Visu­al Arts

New Mex­i­co’s Cryp­to-Jews: Image and Memory

Cary Herz, pho­tographs; Ori Z. Soltes and Mona Her­nan­des, essays

  • Review
By – January 23, 2012

It often takes a con­flu­ence of events to awak­en a new sen­si­tiv­i­ty or moti­vate a height­ened inter­est in an area of study — as an exam­ple, the grow­ing inter­est in hid­den Jews.” These are not the hid­den Jews of the Holo­caust, although there is a con­nec­tion, but the hid­den Jews among us now. It began, for this review­er, with Trudy Alexy’s book: The Mezuzah in the Madonna’s Foot: Mar­ra­nos and Oth­er Secret Jews (Harp­er, p.b.1993) which pro­vid­ed oral his­to­ries that explored 500 years in the para­dox­i­cal rela­tion­ship of Spain and the Jews, with an empha­sis dur­ing the peri­od of the Third Reich when Europe’s Jew­ish refugees often found a sort of haven in Spain and Por­tu­gal. It began for Cary Herz with her vis­it in 1979 to a friend in San­ta Fé, New Mex­i­co, where she was so intrigued by an area in which there were lawyers who were rais­ing goats, so that she began to take pho­tographs in the state.

But it was not until she was tak­ing pic­tures at the ceme­tery of Con­gre­ga­tion Mon­te­fiore in Las Vegas, New Mex­i­co that Herz first heard about the oth­er peo­ple,” the Cryp­to Jews — Sephardic Jews who had con­vert­ed to Catholi­cism 500 years ago to avoid per­se­cu­tion, tor­ture, and death. She pho­tographed tomb­stones dis­play­ing the Jew­ish star, meno­rah, or shroud rep­re­sent­ing a tal­lit next to or near the Chris­t­ian cross. She dis­cov­ered that some of these peo­ple embraced the Chris­t­ian faith, while oth­ers prac­ticed their Jew­ish faith secret­ly. Slow­ly, Herz became friends with those whose traces of pos­si­ble Judaism she uncov­ered, and as she did so, she con­nect­ed their sur­vival of the Inqui­si­tion with her own past. 

She writes: As I get old­er (she is now in her 80s) I feel more keen­ly my own mem­o­ries” of many things about which I do not have all the facts. I am a child of refugees from the Holo­caust. Nei­ther my par­ents nor my extend­ed fam­i­ly spoke much about how their lives were affect­ed by it,… [but] my par­ents expe­ri­enced fear, flight, secre­cy, pover­ty in their late teens and ear­ly twen­ties…” She cred­its this with her always being inter­est­ed in and feel­ing at ease with oth­ers.” 

Herz has cre­at­ed a pho­to­graph­ic diary of indi­vid­u­als who have a hid­den past that they ques­tion, embrace and treasure.” 

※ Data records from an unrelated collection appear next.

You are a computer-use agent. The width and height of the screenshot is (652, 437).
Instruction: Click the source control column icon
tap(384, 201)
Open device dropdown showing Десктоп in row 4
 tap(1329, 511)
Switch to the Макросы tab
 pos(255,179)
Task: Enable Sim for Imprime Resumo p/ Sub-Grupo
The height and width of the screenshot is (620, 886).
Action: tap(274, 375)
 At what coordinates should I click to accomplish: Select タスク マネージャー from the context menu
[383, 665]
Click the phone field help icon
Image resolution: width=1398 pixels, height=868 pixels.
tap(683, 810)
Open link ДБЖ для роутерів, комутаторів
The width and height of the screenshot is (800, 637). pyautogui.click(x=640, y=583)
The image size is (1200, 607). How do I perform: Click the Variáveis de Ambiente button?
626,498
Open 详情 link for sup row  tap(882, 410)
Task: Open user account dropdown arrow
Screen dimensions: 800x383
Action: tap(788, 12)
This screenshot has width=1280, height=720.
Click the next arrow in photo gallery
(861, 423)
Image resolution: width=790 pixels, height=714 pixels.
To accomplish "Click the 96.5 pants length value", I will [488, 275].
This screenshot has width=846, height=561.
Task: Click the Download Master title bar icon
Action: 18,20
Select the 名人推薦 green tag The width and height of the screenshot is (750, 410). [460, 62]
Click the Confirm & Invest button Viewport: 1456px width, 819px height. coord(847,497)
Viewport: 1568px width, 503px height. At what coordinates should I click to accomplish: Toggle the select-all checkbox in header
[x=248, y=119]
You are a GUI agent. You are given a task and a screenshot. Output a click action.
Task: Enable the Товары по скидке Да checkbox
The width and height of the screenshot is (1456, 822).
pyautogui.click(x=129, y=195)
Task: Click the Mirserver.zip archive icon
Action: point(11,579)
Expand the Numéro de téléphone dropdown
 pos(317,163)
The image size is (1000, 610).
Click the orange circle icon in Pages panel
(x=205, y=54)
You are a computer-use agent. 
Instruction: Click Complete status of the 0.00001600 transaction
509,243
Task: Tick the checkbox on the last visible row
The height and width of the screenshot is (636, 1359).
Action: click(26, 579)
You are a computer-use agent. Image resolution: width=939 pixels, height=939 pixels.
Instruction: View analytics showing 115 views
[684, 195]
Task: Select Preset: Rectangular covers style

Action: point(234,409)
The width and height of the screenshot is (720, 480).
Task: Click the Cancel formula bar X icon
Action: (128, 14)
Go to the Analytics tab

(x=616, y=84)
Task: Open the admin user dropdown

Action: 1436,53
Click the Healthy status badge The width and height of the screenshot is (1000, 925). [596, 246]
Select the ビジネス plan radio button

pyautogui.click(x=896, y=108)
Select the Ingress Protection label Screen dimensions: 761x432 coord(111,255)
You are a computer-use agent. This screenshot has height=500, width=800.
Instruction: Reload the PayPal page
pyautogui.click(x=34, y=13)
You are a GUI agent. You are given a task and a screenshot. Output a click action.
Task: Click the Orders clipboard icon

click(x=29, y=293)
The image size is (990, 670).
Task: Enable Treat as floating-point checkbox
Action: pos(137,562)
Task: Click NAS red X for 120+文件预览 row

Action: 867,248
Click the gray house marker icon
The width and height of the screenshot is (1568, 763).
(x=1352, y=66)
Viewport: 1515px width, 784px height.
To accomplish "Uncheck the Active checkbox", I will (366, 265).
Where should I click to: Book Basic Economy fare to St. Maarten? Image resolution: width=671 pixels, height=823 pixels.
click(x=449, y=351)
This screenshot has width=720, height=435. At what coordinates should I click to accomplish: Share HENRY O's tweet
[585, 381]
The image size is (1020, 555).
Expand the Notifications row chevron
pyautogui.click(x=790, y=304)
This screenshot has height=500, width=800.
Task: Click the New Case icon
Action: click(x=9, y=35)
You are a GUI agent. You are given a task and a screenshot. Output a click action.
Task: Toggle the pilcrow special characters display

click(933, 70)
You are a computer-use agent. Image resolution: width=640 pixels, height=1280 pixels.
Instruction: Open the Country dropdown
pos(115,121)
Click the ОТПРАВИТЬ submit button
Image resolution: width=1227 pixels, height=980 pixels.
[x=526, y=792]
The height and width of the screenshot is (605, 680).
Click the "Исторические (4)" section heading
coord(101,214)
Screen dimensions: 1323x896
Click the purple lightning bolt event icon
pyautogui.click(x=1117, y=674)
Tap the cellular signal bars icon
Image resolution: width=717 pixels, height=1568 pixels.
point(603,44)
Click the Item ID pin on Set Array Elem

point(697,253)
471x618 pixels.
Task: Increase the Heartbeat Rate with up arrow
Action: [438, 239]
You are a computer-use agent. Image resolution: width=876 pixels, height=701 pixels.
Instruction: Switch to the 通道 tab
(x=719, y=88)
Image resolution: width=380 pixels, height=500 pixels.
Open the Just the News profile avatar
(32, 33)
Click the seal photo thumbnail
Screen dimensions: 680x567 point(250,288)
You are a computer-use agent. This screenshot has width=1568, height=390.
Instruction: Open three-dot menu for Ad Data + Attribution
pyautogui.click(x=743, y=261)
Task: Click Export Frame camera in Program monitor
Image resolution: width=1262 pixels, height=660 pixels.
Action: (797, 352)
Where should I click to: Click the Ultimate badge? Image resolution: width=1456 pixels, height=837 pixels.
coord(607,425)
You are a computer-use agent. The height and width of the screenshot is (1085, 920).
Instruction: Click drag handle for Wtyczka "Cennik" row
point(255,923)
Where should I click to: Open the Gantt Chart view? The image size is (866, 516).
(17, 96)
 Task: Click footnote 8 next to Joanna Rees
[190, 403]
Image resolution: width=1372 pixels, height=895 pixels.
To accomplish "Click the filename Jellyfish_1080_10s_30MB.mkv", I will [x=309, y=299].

This book is about their dis­cov­er­ies. Herz tells some of their sto­ries, and acts as a wit­ness to their his­to­ry. Her goal is to put a face on the invis­i­ble ones,” the Anusim, and to open a small win­dow into their world, to show their pride and diver­si­ty. To these Cryp­to-Jews of Span­ish and Por­tuguese ori­gin, the hor­ren­dous Inqui­si­tion was a lit­er­al bane on their exis­tence. Hold­ing their sacred tra­di­tions secret for cen­turies, they had set­tled in New Mex­i­co. They qui­et­ly left behind pho­tographs of descen­dants of Inqui­si­tion sur­vivors kiss­ing the fin­gers and touch­ing the invis­i­ble mezuzah on res­i­den­tial door­posts and oth­er indi­ca­tions of being Jews. These and oth­er small indi­ca­tions are pow­er­ful rem­nants of their faith. Many of their descen­dants have returned to open wor­ship and the prac­tice of their Jew­ish her­itage. Then there are Chris­t­ian priests who now prac­tice a form of both reli­gions. The pho­tographs are so artis­ti­cal­ly com­posed, and the sto­ries so fas­ci­nat­ing, that this book is not one to be missed, or as Ori Z. Soltes, of George­town Uni­ver­si­ty writes in his pref­ace The photographer’s eye inter­twines the threads of narrative…with an exquis­ite artistry that is not impos­ing, but enrich­ing…” The pho­tographs and essays exhib­it the strength, pas­sion and devo­tion sure to move the pride of Jews through­out the world.”

Mar­cia W. Pos­ner, Ph.D., of the Holo­caust Memo­r­i­al and Tol­er­ance Cen­ter of Nas­sau Coun­ty, is the library and pro­gram direc­tor. An author and play­wright her­self, she loves review­ing for JBW and read­ing all the oth­er reviews and arti­cles in this mar­velous periodical.